Why they can't just include everything, give like a 7-day trial, and make it possible to try all those things without jumping through hoops.
So I registered an account, then click to an extension, which takes me to a demo site where I seem to have to enter those registration credentials, which it then says don't work, so I'm thinking that I just put credentials supposed to be for protecting data into a website that I shouldn't have entered them into.
The idea and look of the product looks good - the onboarding process to get anyone trying all that and confident that a significant investment in them is worth the risk, that I don't think I could confidently recommend to friends if the first thing it did was confuse and annoy me.

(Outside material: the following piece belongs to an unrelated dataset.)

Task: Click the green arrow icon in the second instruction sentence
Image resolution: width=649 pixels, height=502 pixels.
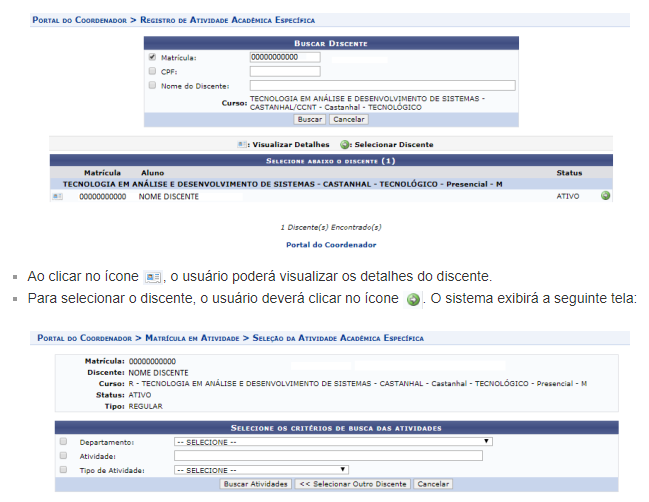Action: point(413,299)

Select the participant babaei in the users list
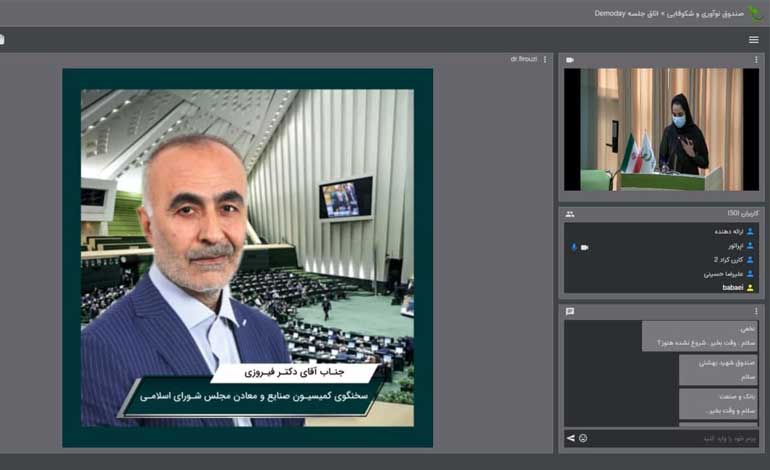(x=733, y=287)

Maybe I'm missing something that others's didn't, but the so-called free version feels like it costs me more time and effort for something that doesn't support markdown, so I don't know what they expect people to do with that.
@marcusquinn I have been using it for what seems like a couple of years, so I have forgotten all that pain.
Things that make it valuable for me :
- markdown
- multiple editors
- including tasks list, don't use it much but handy for TODAY type notes
- mini spreadsheet (without having to load a full Numbers or OfficeSheet app)
- multiple note tags
- publishing articles to listed.io, e.g. drafts for colleagues to review without sharing a file
- easy cross-device syncing
- security
But sorry for leading you down wasted time route !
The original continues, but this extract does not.